Microsoft’s bid to acquire Activision Blizzard has run into a brick wall, and places the $68 billion deal’s future essentially dead-on arrival.
Following a strong Q3 earnings report, Microsoft was set rack up another positive marker for the week as the UK’s Competition and Market Authority was on the eve of issuing its decision on the company’s acquisition of game publisher Activision Blizzard, unfortunately the ruling provided today was not in Redmond’s favor.
UK regulators have blocked Microsoft’s bid to acquire Activision Blizzard citing “reduced innovation and less choice for UK gamers,” as their reasoning to end a six-month long investigation into viability of the two companies merging.
After reviewing over 3 million documents, 2 thousand emails and communications, several surveys, public opinion polls, and meetings, the CMA issued the following statement regarding its conclusion.
We have concluded that the merger would result in the most powerful operator in the fast-developing market for cloud gaming, with a current market share of 60-70%, acquiring a portfolio of world-leading games with the incentive to withhold those games from competitors and substantially weaken competition in this important growing market.
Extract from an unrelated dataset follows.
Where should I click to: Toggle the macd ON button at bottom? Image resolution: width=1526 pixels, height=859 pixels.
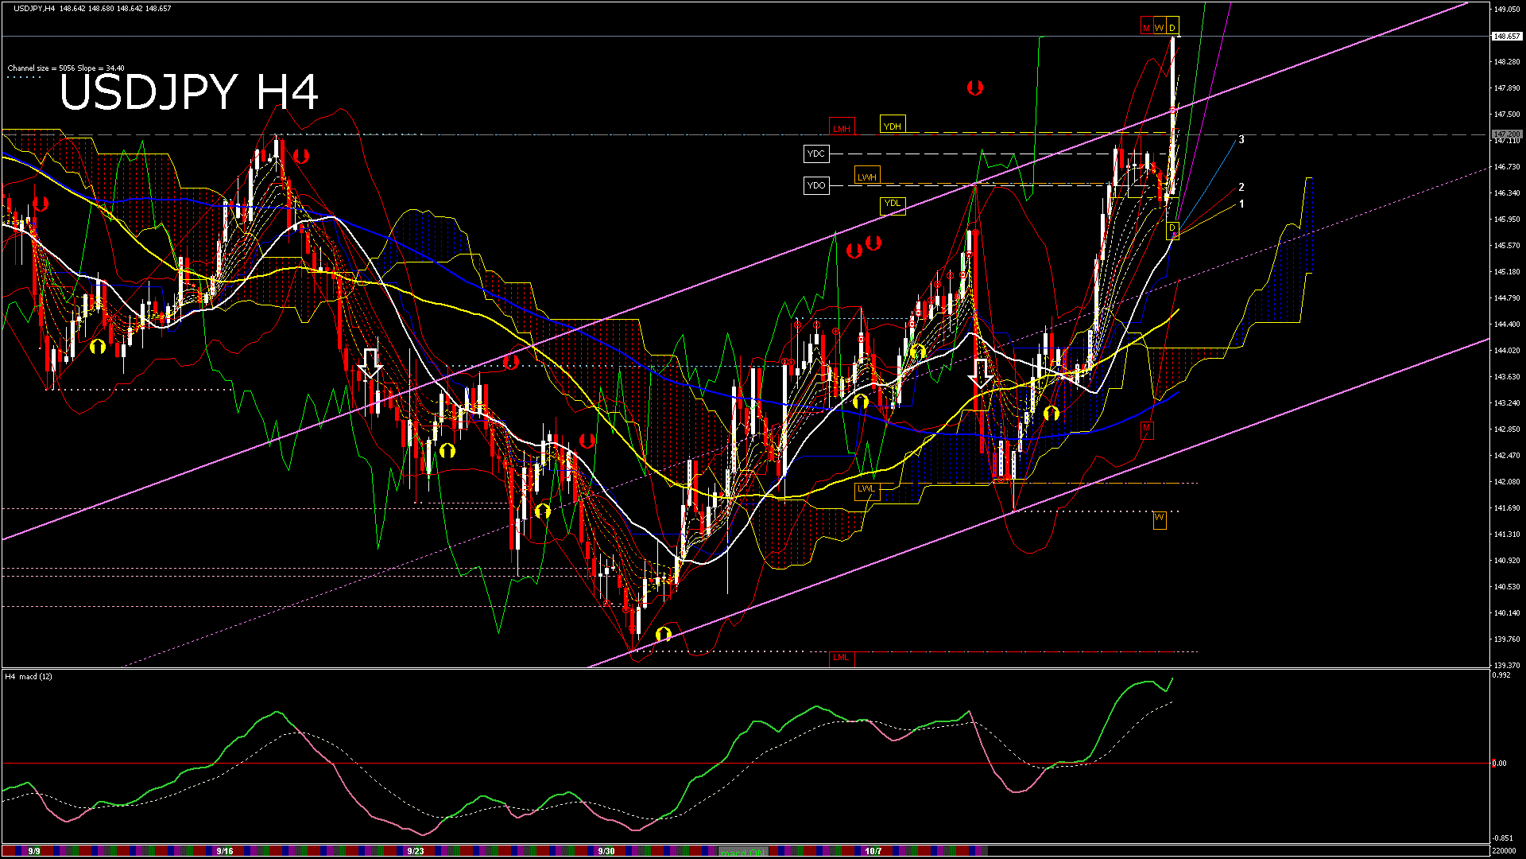click(743, 852)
The CMA acknowledges Microsoft’s efforts to placate the body’s concerns but ultimately found the company’s proposals significantly lacking and would not help to “restore the competitive dynamism that would be lost as a result of the merger.”
Despite inking several pending deals that would bring several of Activision Blizzard’s titles out of exclusivity and onto previously shunned platforms, the CMA still felt Microsoft would have “replaced competition with ineffective regulation in a new and dynamic market.”
Microsoft plans to appeal the decision as company vice chair and president Brad Smith issued the following statement,
We remain fully committed to this acquisition and will appeal. The CMA’s decision rejects a pragmatic path to address competition concerns and discourages technology innovation and investment in the United Kingdom. We have already signed contracts to make Activision Blizzard’s popular games available on 150 million more devices, and we remain committed to reinforcing these agreements through regulatory remedies. We’re especially disappointed that after lengthy deliberations, this decision appears to reflect a flawed understanding of this market and the way the relevant cloud technology actually works.
Unfortunately, for Microsoft it may be too late to salvage the deal with TD Cowen merger arbitrage strategist Aaron Glick reporting to Bloomberg, “essentially, there has never been a successful appeal in the UK on an antitrust decision.”
As a result of the news, Activision’s shares have taken a 10% nose dive with investors seeing roughly $77.50 a share in premarket trading. Activision’s investors are now looking at a $17.50 gap between actual share value and the proposed value promised by Microsoft had the two companies managed to clear European regulatory hurdles.
Conversely, Microsoft stock is trading up almost 7%, with investors signaling a sigh of relief from what many believe the Activision deal to be a complicated and costly endeavor for the company.
It is unclear what becomes of Microsoft’s efforts to acquire Activision Blizzard at this point with yet the EU Commission and the FTC still waiting to publish their findings, but today’s hurdle may be big enough to end acquisition efforts.